The New York Times: Treinamento da memória aumenta o poder cerebral

Um novo estudo descobriu que pode ser possível treinar pessoas para que se tornem mais inteligentes, aumentando o poder cerebral que tinham ao nascer.
Até hoje, tem sido presumido que o tipo de habilidade mental que nos permite resolver novos problemas sem qualquer experiência anterior relevante - o que os psicólogos chamam de inteligência fluida - é inata e não pode ser ensinada (apesar de ser possível melhorar o desempenho em testes com a prática).
Mas no novo estudo, pesquisadores descrevem um método para melhorar essa habilidade, juntamente a experimentos para provar que o método funciona.A chave, segundo os pesquisadores, é um treinamento cuidadosamente estruturado na memória ativa - o tipo que permite a memorização de um número de telefone apenas o tempo suficiente para discá-lo.

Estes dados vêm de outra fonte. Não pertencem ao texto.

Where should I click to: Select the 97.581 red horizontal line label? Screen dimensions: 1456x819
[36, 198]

Este tipo de memória altamente relacionada com a inteligência fluida, segundo informações do artigo, parece contar com o mesmo sistema de circuitos do cérebro. Então os pesquisadores consideraram que aprimorar esse tipo de memória poderia aprimorar a inteligência fluida.Primeiro, eles mediram a inteligência fluida de quatro grupos de voluntários utilizando testes-padrão. Então eles treinaram cada um em uma complicada tarefa de memória, uma elaborada variação em "Concentração", o jogo de cartas para crianças, no qual eles memorizaram simultaneamente estímulos auditivos e visuais que teriam de recordar depois.
O jogo era ajustado para que, conforme os participantes tivessem sucesso, as tarefas ficassem mais difíceis, e, conforme falhassem, as tarefas ficassem mais fáceis. Isso assegurou um alto nível de dificuldade, adaptado individualmente para cada participante, mas não alto o suficiente para minar a motivação de continuar trabalhando. Os quatro grupos passaram por meia hora diária de treino por 8, 12, 17 e 19 dias, respectivamente.

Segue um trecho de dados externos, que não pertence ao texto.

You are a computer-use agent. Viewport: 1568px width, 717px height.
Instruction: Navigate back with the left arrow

Ao final de cada treinamento, os pesquisadores testavam a inteligência fluida dos participantes novamente. Para garantir que eles não estavam apenas aprimorando suas habilidades em fazer testes, os pesquisadores os compararam com grupos de controle que fizeram os testes sem o treinamento.
Os resultados, publicados na revista "The Proceedings of the National Academy of Sciences", foram surpreendentes. Embora os grupos de controle também tenham atingido ganhos, presumivelmente por terem ganhado prática nos testes de inteligência fluida, a melhora nos grupos treinados foi substancialmente maior. Além disso, quanto mais eles treinavam, mais altos ficavam seus resultados. Todos os participantes, do mais fraco ao mais forte, mostraram significativa melhora."A inteligência sempre foi considerada um traço herdado imutável", diz Susanne M. Jaeggi, membro do pós-doutorado em psicologia da Universidade de Michigan e co-autora do artigo. "Nossos resultados mostram que você pode aumentar sua inteligência com o treinamento apropriado".Por que o treinamento funcionou?
Os autores sugerem vários aspectos do exercício relacionado a resolver novos problemas: ignorar itens irrelevantes, monitorar o desempenho do andamento, gerenciar duas tarefas simultaneamente, conectar itens relacionados uns com os outros em espaço e tempo.
Segundo Jaeggi, ninguém sabe por quanto tempo os ganhos vão durar depois do fim do treinamento, e o formato do experimento não permitiu que os pesquisadores determinassem se a continuidade do treino produziria mais ganhos.